The classic material categories seem to be increasingly dissolving. That is why Sabine Kraft wrote that the “relationship between form and material has become as diverse as it is ambiguous. A recourse to clear rules and specifications as to what can be conceived and constructed in which material and how, and what aesthetic message would be conveyed with it, is hardly possible any more—if they ever existed” ([9], p. 24; authors’ translation). This leads us to ask whether the discussion about constructions suitable for the material or design ideal for the material is now an outdated approach. Today, materials can be developed for specific situations. The question of material design arises as a notable decision and development at the beginning of a design task and not necessarily a selection from a palette of pre-existing materials.
Humanity has evolved from a “Materiocentric” approach (in which materials were conceived as static—with an unchangeable set of characteristics) to an “Ideocentric” approach (in which the “purity” of ideas is no longer assumed to be compromised by material limitations). Ideas are steadily becoming less subject to adaptation in order to conform themselves to the material possibilities of production limitations. Material oriented design is increasingly turning into “design with designed materials” [5]. The traditional systems for classifying materials, commonly referred to as “material families”, struggles to incorporate some new materials’ unusual and contradictory properties. Many new materials are characterised by a hybridisation, which may be derived from the combination of different material “genotypes” and technologies. These material hybrids also result in hybrid properties. Formerly existing material properties are overwritten or exchanged. These informed or charged material hybrids link different contexts. Many new design solutions integrate materials and technologies whose complex structure no longer allows conclusions to be drawn about performance or function.

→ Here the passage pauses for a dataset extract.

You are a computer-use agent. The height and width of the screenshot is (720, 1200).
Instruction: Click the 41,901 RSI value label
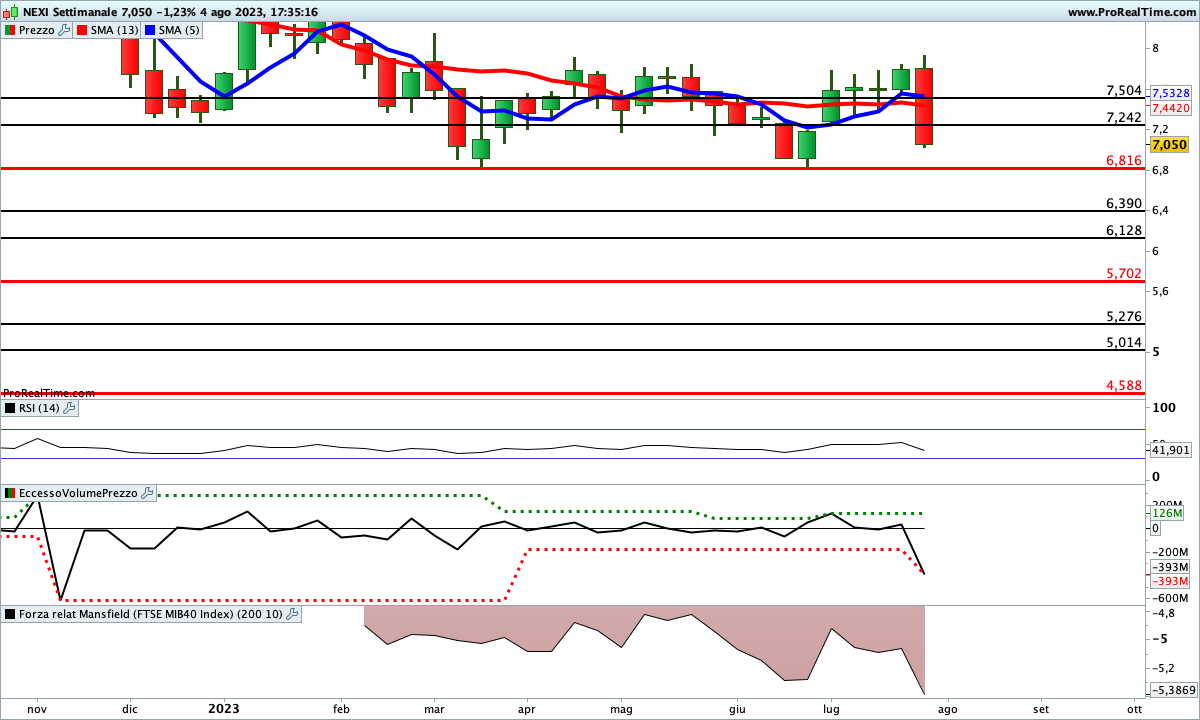pos(1170,450)
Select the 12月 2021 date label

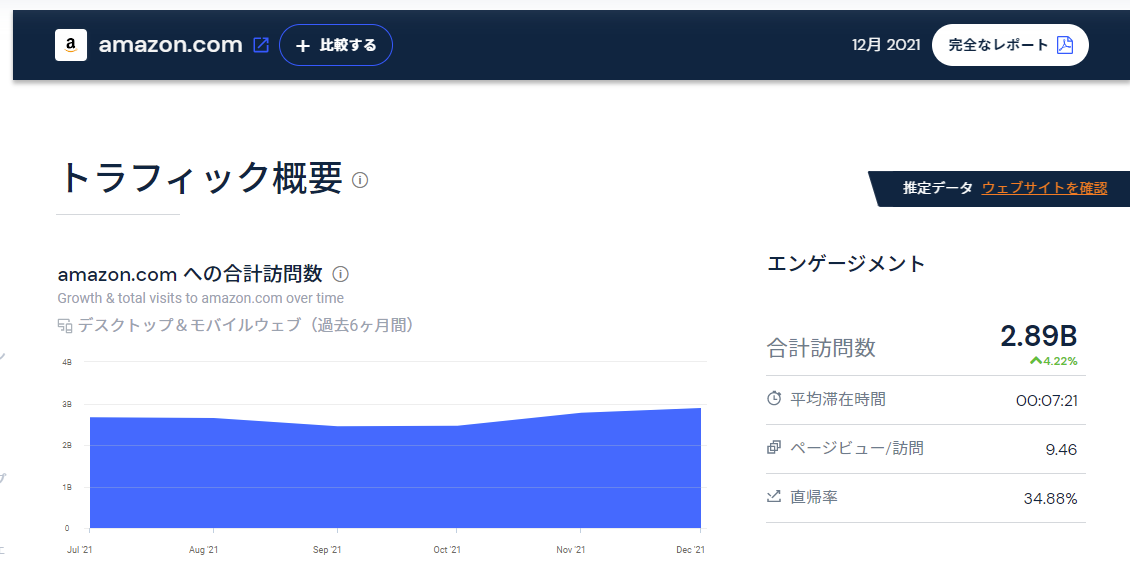coord(884,45)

Metals, wood, glass, ceramics, stones, plastics are generic taxonomies whose “cultural image” is more and more outdated in the face of a much more complex material world. Therefore, in certain aspects, the inclusion of new material in any of these families involves some unavoidable stereotyping—which may very well hinder its full application potential being envisioned. Because of the current abundance of different materials and their almost inevitable complex “genotype”, belonging to a traditional material family becomes more of a perceptual limitation than understanding new materials’ possibilities. If for no other reason, because these nomenclatures base their members on a visual, functional, and performance identity that may be far from what they can be. In addition, the grouping of materials according to physical characteristics requires systematic corroboration in daily life that no longer occurs with the necessary consistency. That is why Manzini ([11], p.55) said that the question “What is this?” should be replaced by the question “What do I need?”.
3 Research Directions
Materials emerge as cultural expressions of a social interest in overwhelming complexity and, therefore, any reflection upon materials cannot be set apart from a more comprehensive (social and cultural) framing.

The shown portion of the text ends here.